Türkiye’nin Suriye’yi vuran terörün temel ortağı olduğunu, Erdoğan hükümetinin kendisinin de körfez parası Suudili ve Katarlı finans ile dünyanın dört bir yanından dünya terörizminin parçalarını getirdiğine ve Suriye’ye kendi sınırları kanalıyla geçirdiğini, bu yüzden Türk hükümetinin bir şey söylemesi ve aksini yapmasının imkansız olduğunu, terörle mücadelede de kendi nezdinde hiç bir doğruluk oranının bulunmadığını vurguladı.
Güvenli veya tampon bölgenin dayatılması kararının Suriye hükümetiyle koordinasyonla Güvenlik Konseyi kararına dayandığını vurgulayan Caferi, Erdoğan’ın bu meseleyle ilgili uluslararası kanunlar çerçevesi dışında hareket eden bencil bir davranış sergilediğine dikkat çekti.

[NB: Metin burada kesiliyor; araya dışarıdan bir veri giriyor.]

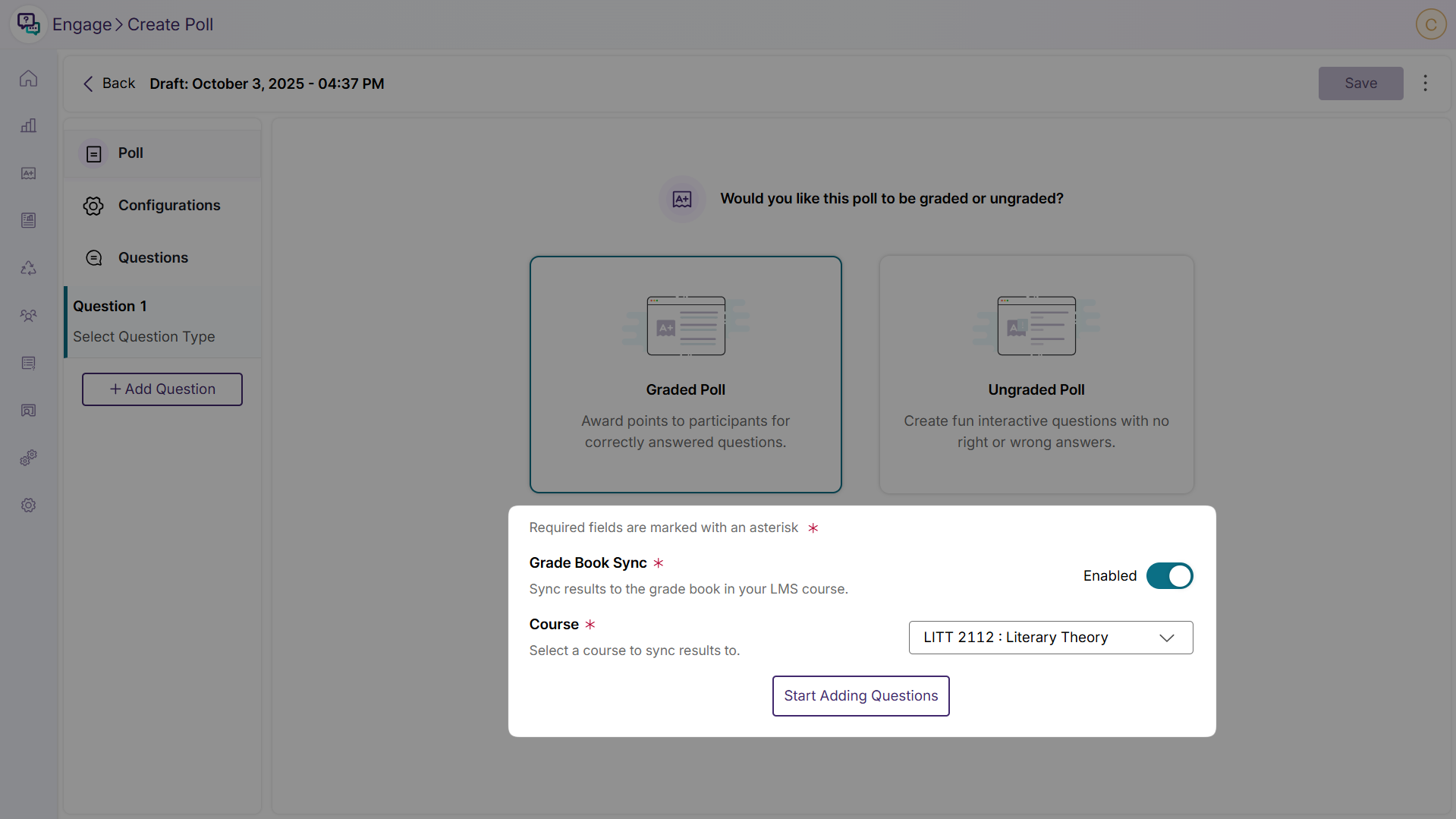Click the user avatar in top right
This screenshot has width=1456, height=819.
click(1430, 24)
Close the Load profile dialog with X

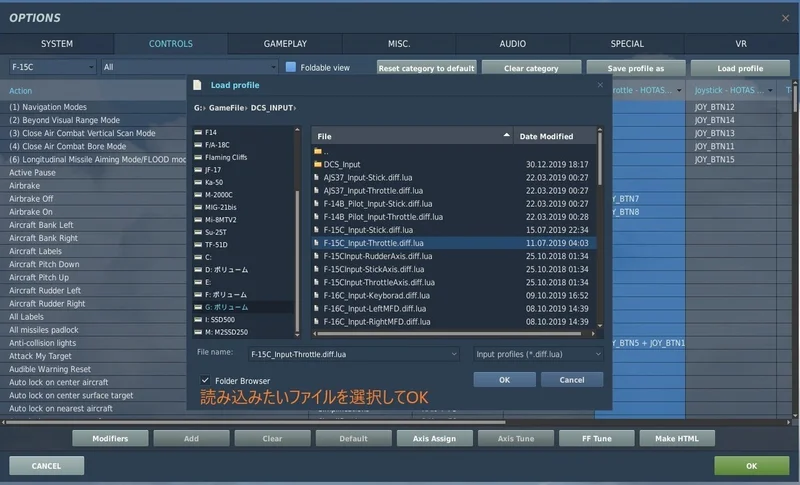coord(600,86)
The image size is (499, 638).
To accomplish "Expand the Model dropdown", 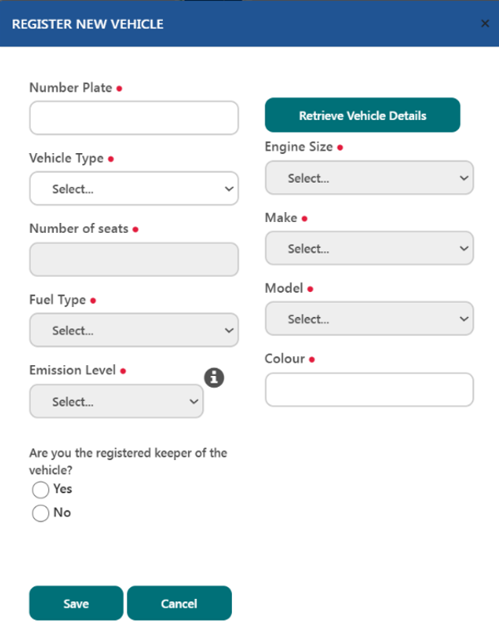I will 369,319.
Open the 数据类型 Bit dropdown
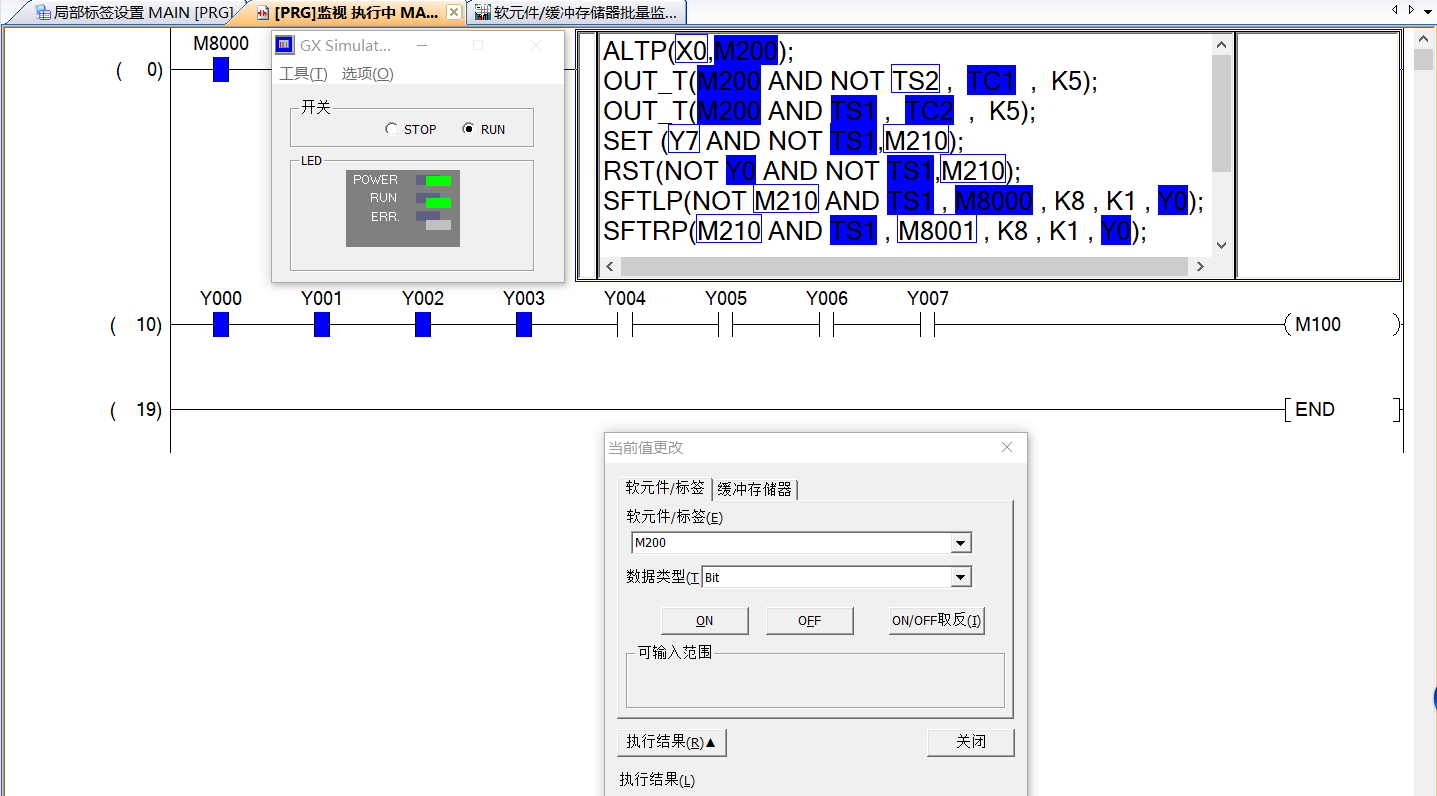Image resolution: width=1437 pixels, height=796 pixels. coord(960,577)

Suriye Arap Ordusunun, Erdoğan, Katarlılar ve Suudililerin terörü desteklemeden ellerini çekmeleri ve bütün Suriye toprakları üzerinde cephe açmaktan vazgeçmeleri halinde, 3 yıl değil 3 ay içerisinde IŞİD ve Nusra Cephesi fenomenini bitireceğine işaret etti.